Dataverse as a First-Class API Surface¶

Comparative positioning note

This document is written from the perspective of Microsoft Azure, Cloud Scale Analytics, and CSA Loom. Any description of third-party or competing products, services, pricing, or capabilities is derived from publicly available documentation and sources believed accurate at the time of writing, and is provided for general comparison only. We do not claim expertise in, or authority over, any non-Microsoft product or service; the respective vendor's official documentation is the authoritative source for their offerings, which may change over time. Nothing here is intended to disparage any vendor — where a competing product has genuine advantages, we aim to note them honestly.
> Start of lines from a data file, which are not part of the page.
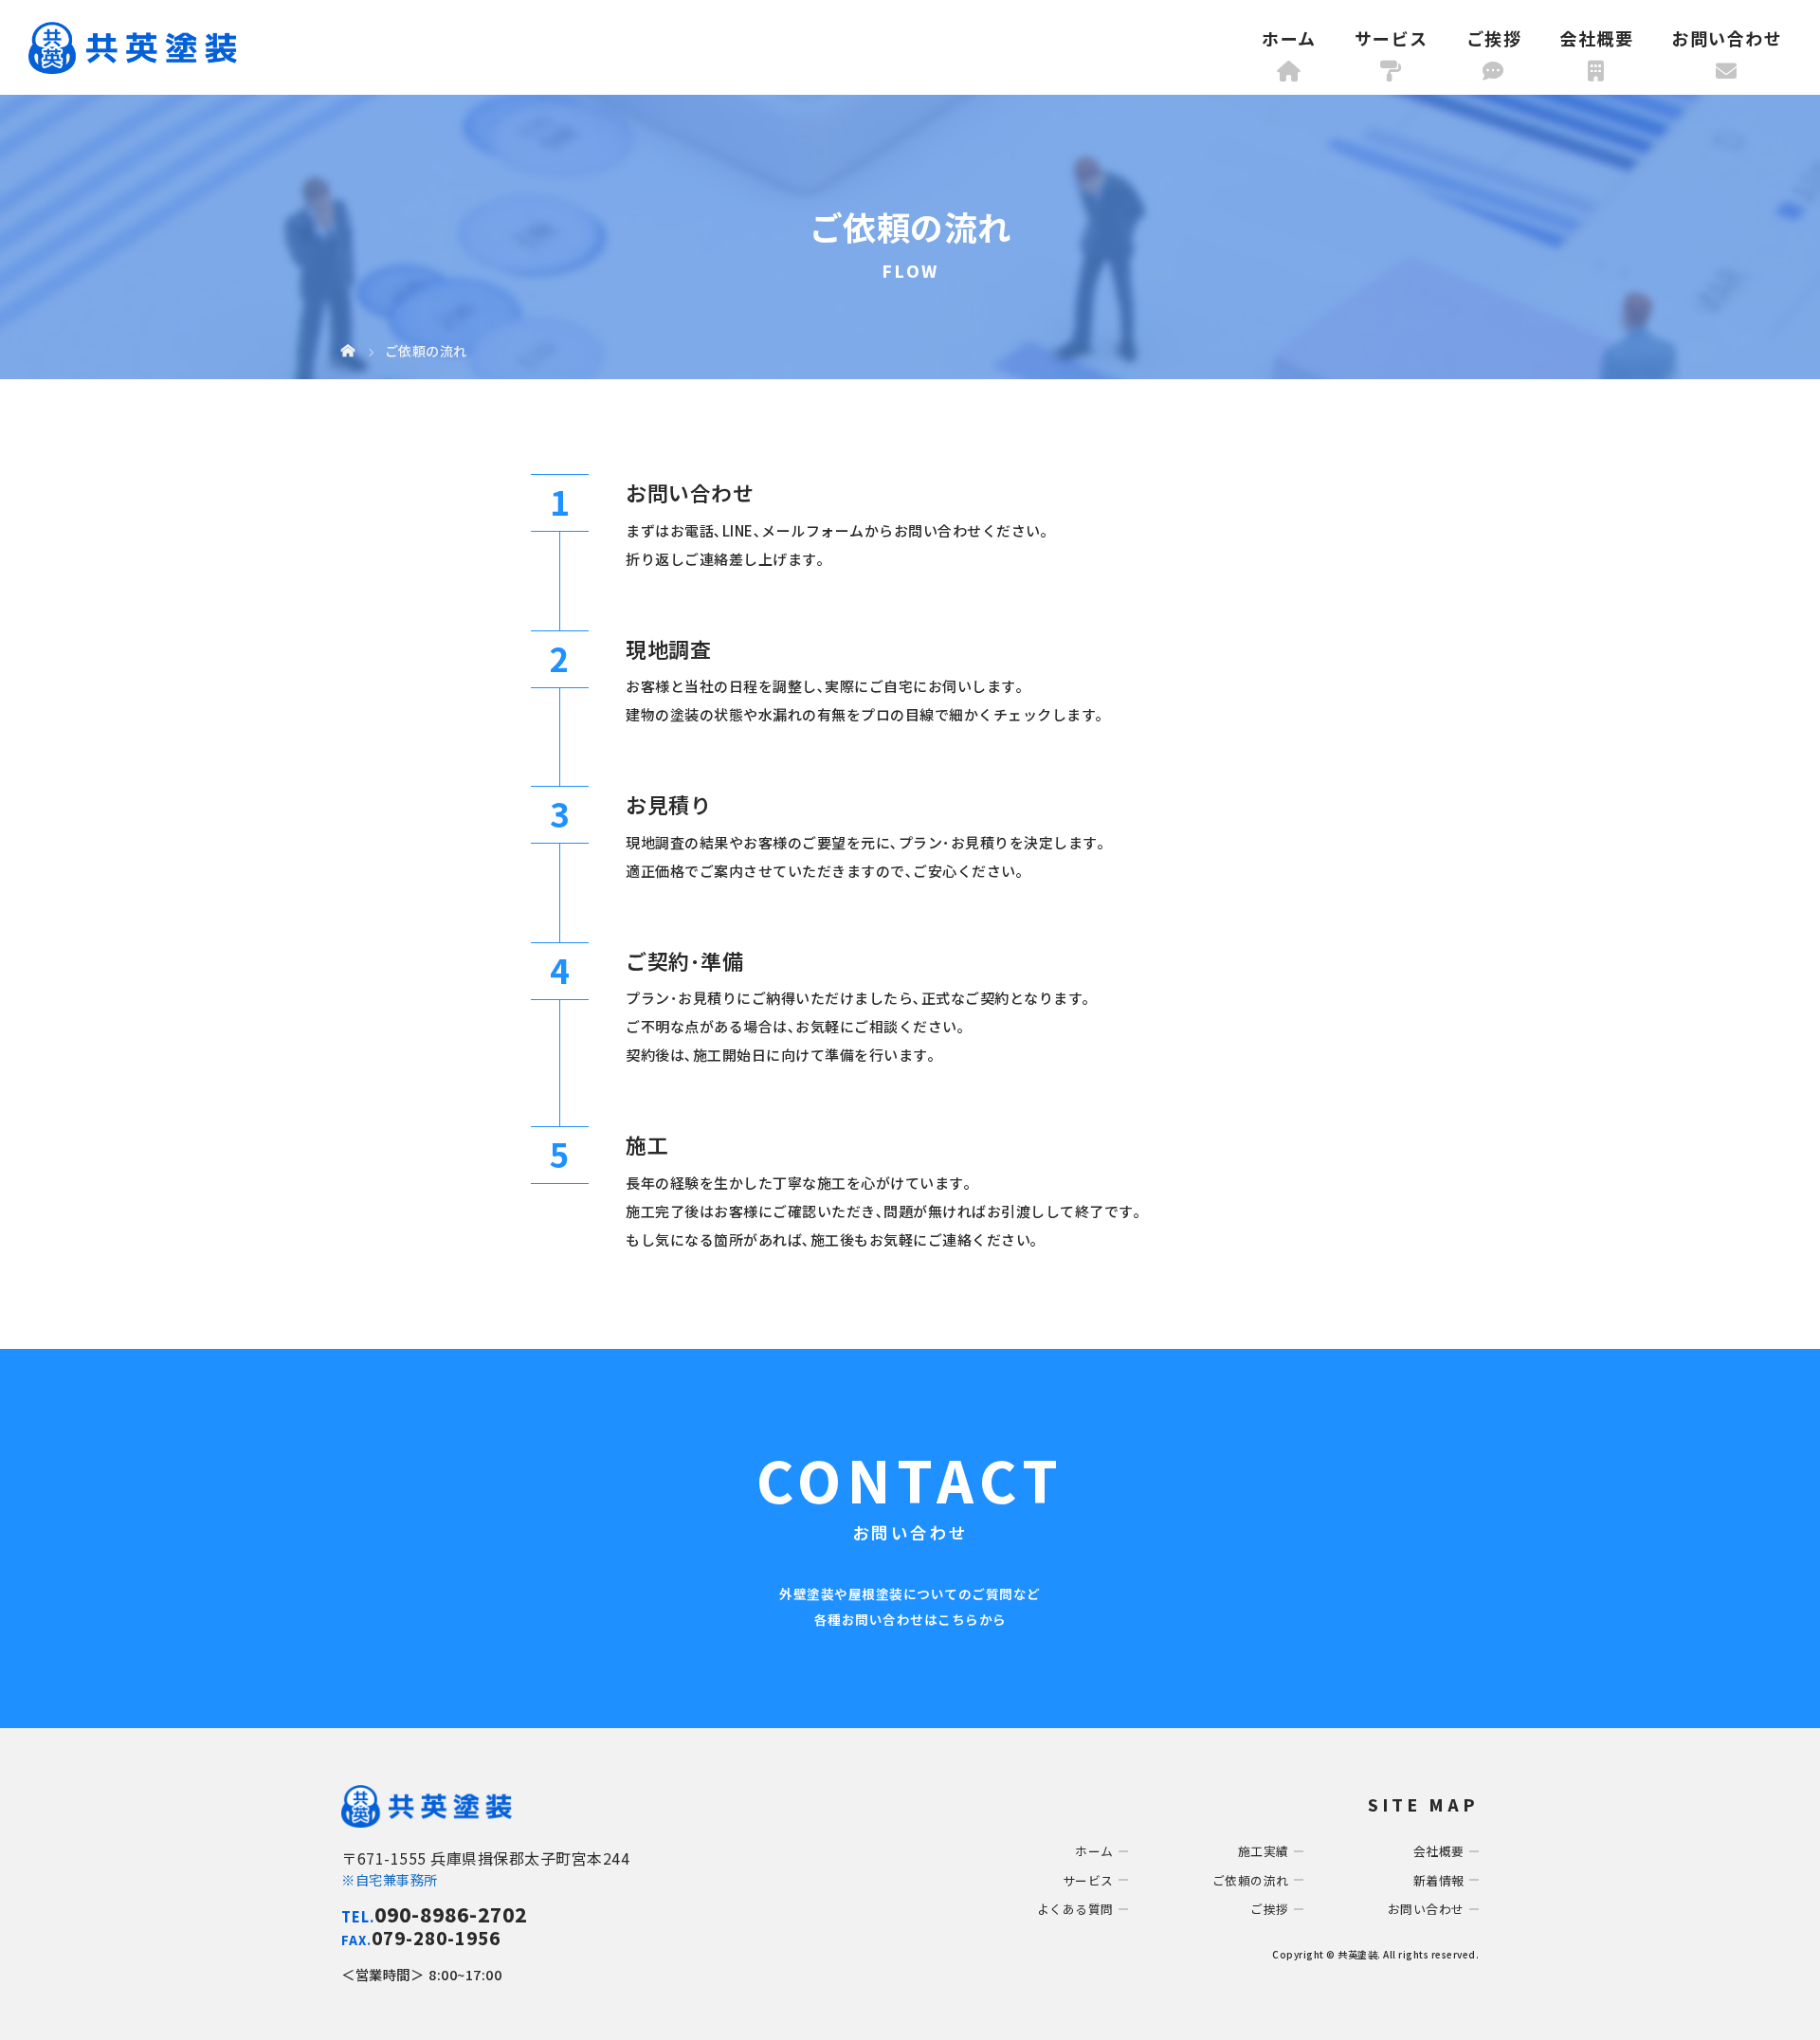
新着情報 (1439, 1880)
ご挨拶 (1494, 38)
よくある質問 (1075, 1909)
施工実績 (1263, 1851)
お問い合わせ (1726, 38)
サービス (1392, 38)
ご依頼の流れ (1250, 1880)
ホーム (1289, 38)
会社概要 (1596, 38)
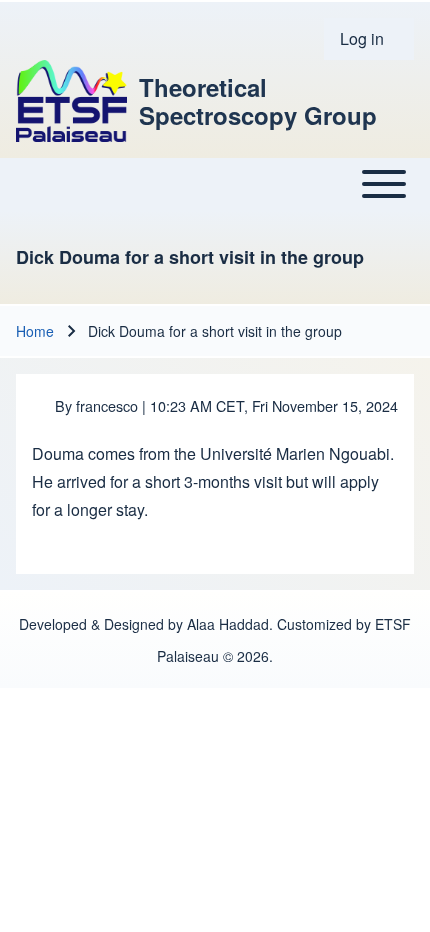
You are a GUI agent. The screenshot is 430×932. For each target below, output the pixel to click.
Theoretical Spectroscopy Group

Verify all third-party details against the vendor's current official documentation before making decisions.

Why this use case exists¶

Architects evaluating Microsoft as the integration backbone for a multi-vendor AI ecosystem ask a specific, fair, technically pointed question:

"How would Dataverse be connected via a RESTful API? And how do you know what's in the API?"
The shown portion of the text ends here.